Here, we determined the molecular mechanism behind the anticancer efficacy of our recently announced drug, modified effectively employed a strategic blending of biopolymers. This research determined the antitumoral mechanism of action of QPCF-NPs. The newly published in vitro study is supported by our in vivo outcome. The anticancer potential of QPCF-NPs through suppression of IL-2 and IL-6-mediated phosphorylation/activation of Caspase-3 was significantly validated by ELISA. In vivo and in vitro studies, which exhibit tumor suppression and inhibition results. Also validate the efficacy of our drug modification strategy. Furthermore, the lack of toxicity in mice increases drug bioavailability. QPCF-NPs were successfully prepared for targeting hepatocellular carcinoma. Our results indicated that QPCF-NPs improved the antioxidant state and normalized several pathological enzymes. Morphological-histopathological studies support that QPCF-NPs scavenged free radicals generated through DEN and maintained normal tissue architecture. Again, the antiproliferative action might be due to binding to caspase-3. HPLC analyses revealed that QPCF-NPs had good absorption and liver tissue distribution, indicating the initiation of apoptosis in HCC. It was also observed that QPCF-NPs deposited in the liver but showed their protective action against HCC. Therefore, QPCF-NPs might be effective against DEN-induced liver carcinoma in rats, which is beneficial for future drug design.

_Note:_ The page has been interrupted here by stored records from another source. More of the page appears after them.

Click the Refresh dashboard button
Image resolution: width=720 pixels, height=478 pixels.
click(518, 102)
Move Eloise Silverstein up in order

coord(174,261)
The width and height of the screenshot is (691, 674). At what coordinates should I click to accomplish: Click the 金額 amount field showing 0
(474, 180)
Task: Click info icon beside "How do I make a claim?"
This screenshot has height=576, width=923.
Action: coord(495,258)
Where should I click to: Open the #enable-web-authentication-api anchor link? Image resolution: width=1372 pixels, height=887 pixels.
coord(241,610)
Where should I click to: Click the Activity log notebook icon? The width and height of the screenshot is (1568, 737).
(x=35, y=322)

In conclusion, our analysis emphasizes the importance of carefully planning formulations and drug polymer modification’s effective potential to treat hepatic cancer. This opens the door for further investigation into these effective therapy approaches, which could lead to the creation of more potent and practically feasible QPCF-NPs and possibly other difficult cancer treatments. The purpose of this study is to create and assess folic acid-chitosan-coated PLGA nanoparticles loaded with quercetin in order to improve drug delivery and targeting in the treatment of HCC. With the help of chitosan’s biocompatibility and folic acid’s targeting ability, this innovative nanoparticle formulation aims to reduce adverse effects and increase therapeutic efficacy. The findings show notable enhancements in drug release kinetics, cellular uptake, and anticancer effectiveness in HCC cells, indicating the possibility of this tailored nanotherapy for more successful HCC treatment.